06.12.2006 08:00 AM
Originally featured on BroadcastEngineering.com
Indecency legislation leaves terrestrial broadcasters in difficult competitive position
What began as a “wardrobe malfunction” at the 2004 Super Bowl has now escalated into an uncertain future for terrestrial broadcasters who must program their stations under the threat of vastly increased FCC fines.
Though passage of the Broadcast Decency Enforcement Act was an easy vote for politicians (House 379-35) in an election year, the increased fines are expected to heighten the contrast between what viewers see on the public airwaves versus pay television channels.
Under the legislation, the FCC can levy up to a $325,000 fine for each incident that it deems indecent. That's up from a previous top fine of $32,500.
The rub for terrestrial broadcasters is that the new legislation does not apply to its cable or satellite competitors, who — by not using the public's airwaves — are not subject to FCC rules on the content they distribute.
Critics of the legislation, including all the networks and the creators of nationally distributed television programming, not only predict that premium programming will migrate to pay platforms, but that terrestrial broadcasting will become so bland that it will drive audiences away from the traditional broadcast platform.
In an editorial titled “Big Fines, Little Sense,” the Chicago Tribune noted how stations, under the old fines, refused to broadcast the World War II drama “Saving Private Ryan” for fear of running afoul of the FCC. The new law, the newspaper predicted, “will hasten the move to scour TV of powerful programming in favor of pabulum.”

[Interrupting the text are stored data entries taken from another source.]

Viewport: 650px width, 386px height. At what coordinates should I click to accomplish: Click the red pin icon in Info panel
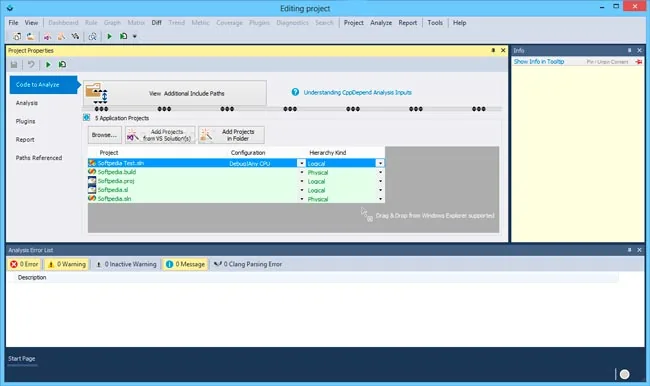(x=639, y=62)
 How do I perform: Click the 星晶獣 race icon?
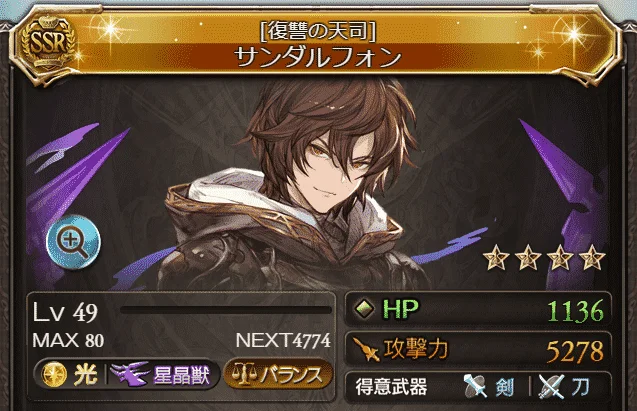(x=130, y=374)
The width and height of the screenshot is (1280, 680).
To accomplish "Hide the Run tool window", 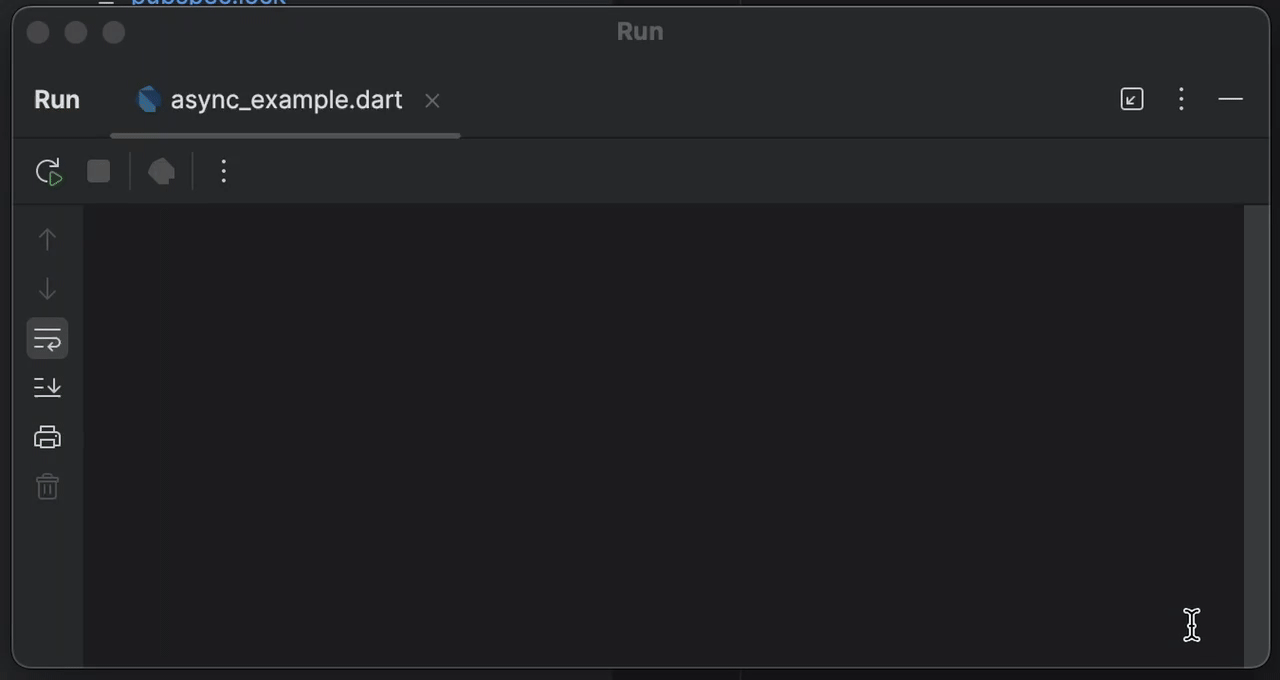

The new fine structure, the newspaper continued, “is only going to create more fear and more timidity among broadcasters. We're not talking about protecting you from Janet Jackson's breast. That's pretty assured already. We're talking about removing from television some films and programs that have great value, but just might cost the local station a whole lot of money, courtesy of the FCC.”
The NAB, who opposed the legislation, soft pedaled the legislation's passage, saying only that it would prefer that the nation's 13,000 radio stations and 1700 TV stations police themselves. “Self-regulation is preferable to government regulation,” said Dennis Wharton, the NAB's spokesman.
Other detractors warned that the new law would erode First Amendment rights. “What is at stake here is freedom of speech and whether it will be nibbled to death by election-minded politicians and self-righteous pietists,” said Rep. Gary Ackerman, (D-NY).
So far, there's been little public reaction to the legislation from network executives or word of how they will respond to the law.